- Testo del documento
• • •

Emilio Riva è stato condannato nel 2005 per “gettito pericoloso di polveri nocive con pregiudizio della qualità della vita della collettività”. Ha evitato il carcere pagando un’ammenda di soli 7800 euro. Ma ciò che più sconcerta i tarantini è che il Comune e la Provincia, che inizialmente si erano costituiti parte civile, prima della fine del processo hanno deciso di non procedere sotto pressione della politica, la quale non perseguendo il gruppo lo ha costretto a siglare un accordo per la cosiddetta “ambientalizzazione”, ossia la riduzione dell’impatto. Paradossalmente, però, c’è l’obbligo da parte dell’ARPA (Agenzia Regionale per la Prevenzione e Protezione dell’Ambiente) di avvertire l’azienda prima di ogni rilevamento!
L’opinione pubblica si è resa conto del pericolo ambientale anche grazie alle analisi fatte dalle associazioni di cittadini che hanno rilevato nel formaggio delle pecore allevate nei dintorni una quantità di inquinanti tripla rispetto al minimo consentito.
Nel 2008 Riva è nuovamente condannato: stavolta anche per “omissione dolosa di cautela contro gli infortuni sul lavoro”. Inizia così una fase in cui sembra che la giustizia cominci a stabilire torti e ragioni.

• • •

- Materiale presentato

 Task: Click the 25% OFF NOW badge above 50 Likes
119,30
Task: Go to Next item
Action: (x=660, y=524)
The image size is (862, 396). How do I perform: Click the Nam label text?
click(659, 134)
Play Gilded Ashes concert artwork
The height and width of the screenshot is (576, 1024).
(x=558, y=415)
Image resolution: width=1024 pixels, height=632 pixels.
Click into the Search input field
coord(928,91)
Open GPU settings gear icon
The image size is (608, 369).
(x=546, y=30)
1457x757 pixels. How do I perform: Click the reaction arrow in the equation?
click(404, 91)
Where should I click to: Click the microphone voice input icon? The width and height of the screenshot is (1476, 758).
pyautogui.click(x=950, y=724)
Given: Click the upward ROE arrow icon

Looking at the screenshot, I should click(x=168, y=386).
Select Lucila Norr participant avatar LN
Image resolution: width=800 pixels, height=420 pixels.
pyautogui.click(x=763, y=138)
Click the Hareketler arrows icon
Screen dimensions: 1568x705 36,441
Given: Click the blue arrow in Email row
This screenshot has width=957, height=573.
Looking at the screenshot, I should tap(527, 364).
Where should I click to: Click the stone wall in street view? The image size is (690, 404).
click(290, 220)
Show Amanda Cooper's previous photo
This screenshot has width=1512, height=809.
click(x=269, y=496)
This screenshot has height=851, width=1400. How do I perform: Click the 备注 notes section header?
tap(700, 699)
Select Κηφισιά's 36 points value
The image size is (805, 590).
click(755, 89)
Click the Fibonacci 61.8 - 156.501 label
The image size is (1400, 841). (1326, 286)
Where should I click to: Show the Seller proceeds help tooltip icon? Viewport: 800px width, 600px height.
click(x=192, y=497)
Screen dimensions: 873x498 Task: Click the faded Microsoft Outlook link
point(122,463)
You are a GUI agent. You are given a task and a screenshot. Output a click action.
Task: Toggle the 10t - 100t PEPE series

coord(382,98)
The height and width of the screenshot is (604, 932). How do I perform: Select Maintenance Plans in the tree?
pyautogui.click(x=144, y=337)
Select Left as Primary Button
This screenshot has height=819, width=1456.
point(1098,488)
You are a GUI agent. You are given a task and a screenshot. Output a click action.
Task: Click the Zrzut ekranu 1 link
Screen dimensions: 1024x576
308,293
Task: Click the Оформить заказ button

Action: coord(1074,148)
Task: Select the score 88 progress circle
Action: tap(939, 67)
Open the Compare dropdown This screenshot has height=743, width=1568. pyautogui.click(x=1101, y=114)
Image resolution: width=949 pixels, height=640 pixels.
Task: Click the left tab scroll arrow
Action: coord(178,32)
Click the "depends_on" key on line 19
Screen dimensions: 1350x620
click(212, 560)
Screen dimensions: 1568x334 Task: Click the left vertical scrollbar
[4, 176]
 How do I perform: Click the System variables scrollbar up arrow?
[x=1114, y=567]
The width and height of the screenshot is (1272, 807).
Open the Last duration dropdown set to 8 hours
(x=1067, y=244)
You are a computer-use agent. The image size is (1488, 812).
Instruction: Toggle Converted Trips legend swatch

• • •

- Consegna
Riporta parola per parola, dal testo sulle condanne di Emilio Riva, il tratto che va da "L’opinione pubblica si" fino a "torti e ragioni.".

- Esercizio svolto
L’opinione pubblica si è resa conto del pericolo ambientale anche grazie alle analisi fatte dalle associazioni di cittadini che hanno rilevato nel formaggio delle pecore allevate nei dintorni una quantità di inquinanti tripla rispetto al minimo consentito.
Nel 2008 Riva è nuovamente condannato: stavolta anche per “omissione dolosa di cautela contro gli infortuni sul lavoro”. Inizia così una fase in cui sembra che la giustizia cominci a stabilire torti e ragioni.